2) Sur cette base, il est aussi nécessaire de renforcer notre coopération, Mme Bricq et moi-même y veillerons. Le ministère des affaires étrangères adopte le «réflexe économique» ; je vous propose de prendre le «réflexe diplomatique». Nous devons partager plus qu'un plan d'action économique commun.
- Un pôle de diplomatie économique réunira autour du capitaine de l'équipe de France de l'export, l'ambassadeur, l'ensemble des services de l'ambassade concernés par la diplomatie économique, à commencer bien sûr par vous dans les pays bénéficiant de votre présence.
- Il serait utile qu'un plan d'action pour la diplomatie économique commun à nos deux ministères soit réalisé ensemble et valable pour l'ensemble de l'ambassade. Dans les pays où les services économiques que vous dirigez sont présents, vous serez mobilisés au premier chef. Des objectifs partagés seront fixés. Un suivi commun de la direction générale du Trésor et de la direction des entreprises et de l'économie internationale sera réalisé annuellement.

★ ★ ★ ★ ★ ★ ★

• CONSIGNE A
Relevez les trois administrations que l'extrait sur la diplomatie économique désigne par leur nom.
• CONSIGNE B
Répondez brièvement à ces questions sur l'extrait relatif à la diplomatie économique :
(i) Quel réflexe le ministère des affaires étrangères adopte-t-il ?
(ii) Quel réflexe est proposé en retour à l'auditoire ?
(iii) À quel rythme le suivi commun sera-t-il réalisé ?
• CONSIGNE C
Poursuivez l'extrait sur la diplomatie économique à partir de sa dernière phrase.

★ ★ ★ ★ ★ ★ ★

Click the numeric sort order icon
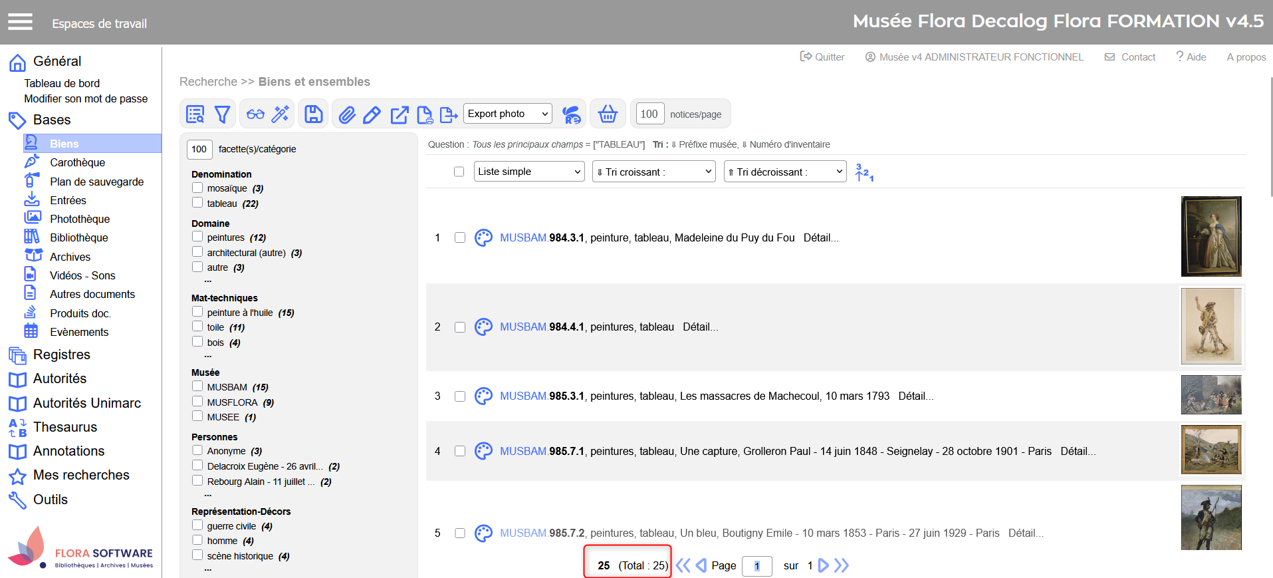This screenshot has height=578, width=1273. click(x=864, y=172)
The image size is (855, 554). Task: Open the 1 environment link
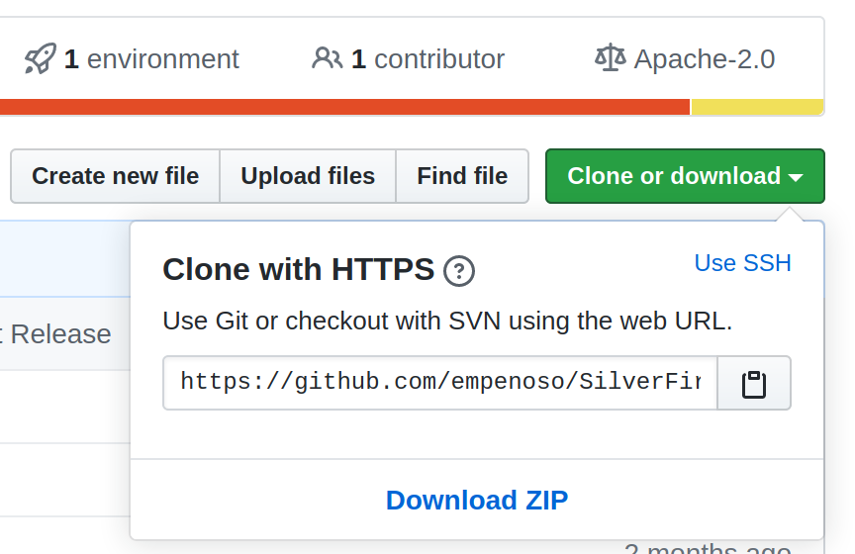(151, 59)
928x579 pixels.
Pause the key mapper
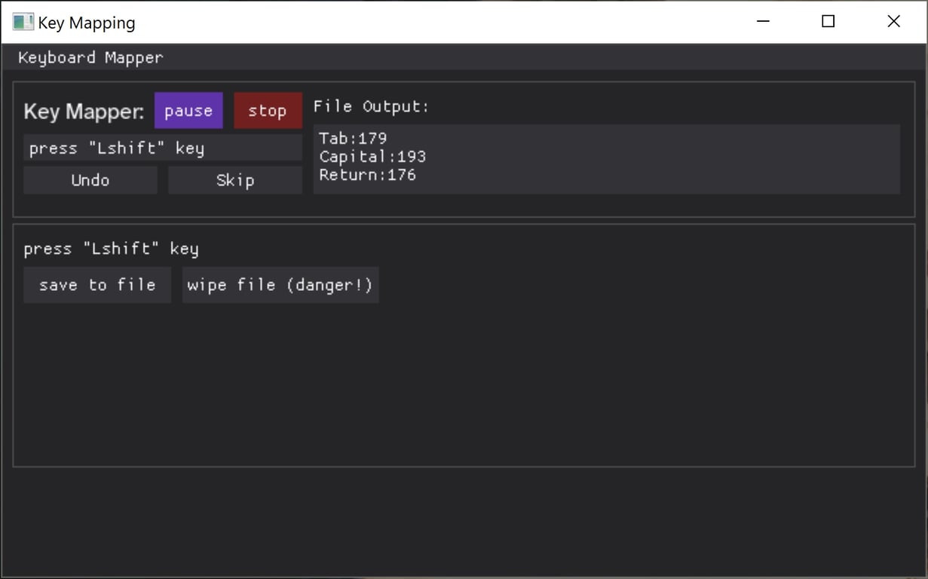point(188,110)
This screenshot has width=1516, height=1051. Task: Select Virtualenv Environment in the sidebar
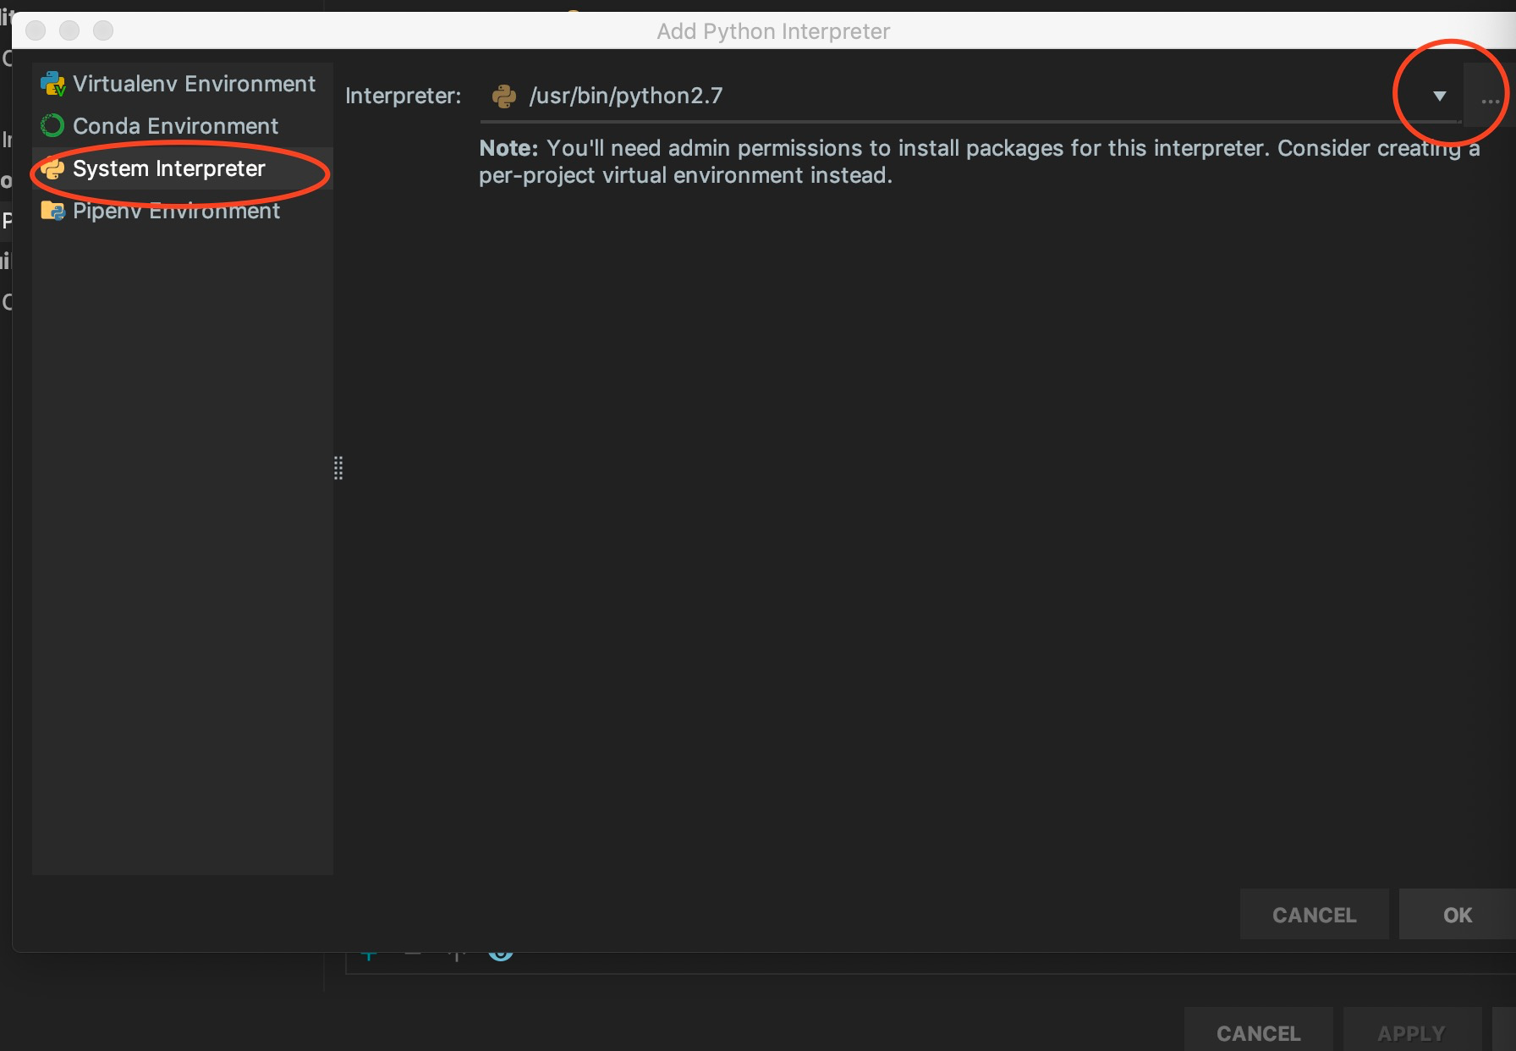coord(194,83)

★ ★ ★ ★ ★ ★ ★

• CORRIGÉ A
- le ministère des affaires étrangères
- la direction générale du Trésor
- la direction des entreprises et de l'économie internationale

• CORRIGÉ B
(i) Le «réflexe économique».
(ii) Le «réflexe diplomatique».
(iii) Annuellement.

• CORRIGÉ C
- C'est en effet je crois le meilleur moyen de renforcer notre coopération : s'assurer de l'unité de nos objectifs, de notre action et de son suivi. Cela vaut notamment pour nos priorités géographiques. Aujourd'hui, ce sont les pays en développement et les pays émergents qui connaissent les taux de croissance les plus élevés. Les économies émergentes sont désormais porteuses de la moitié de la croissance mondiale. Nous devons relever le défi de la mondialisation économique là où elle se joue. Nous devons être beaucoup plus présents en Asie notamment, et aussi en Afrique.
3) Mieux prendre en compte la promotion de nos intérêts économiques c'est également mettre nos outils d'influence au service de nos entreprises et de l'attractivité de notre territoire. Ceux-ci sont nombreux et importants pour nos entreprises.
- J'ai demandé que notre réseau culturel contribue à la valorisation de la marque France, par le rayonnement culturel et la promotion de l'art de vivre à la française qui sont des atouts précieux pour nos entreprises. Les cofinancements privés de programmes culturels, qui ont atteint 145 millions d'euros en 2012, continueront car ils permettent d'accompagner l'expansion des entreprises sur des marchés stratégiques.
- Les ambassades disposent de crédits pour la formation des étudiants étrangers, puisque près de 93 millions d'euros sont affectés par la France à la coopération universitaire. Plusieurs postes ont déjà développé des programmes de bourses cofinancées et je souhaite que ce partenariat soit étendu. Nous devons poursuivre la réorientation des bourses vers les pays à fort potentiel et les disciplines correspondant à nos intérêts économiques. Un étudiant étranger formé en France, un ingénieur par exemple, sera demain le meilleur avocat de notre langue, notre pays, et aussi de nos technologies et de nos entreprises.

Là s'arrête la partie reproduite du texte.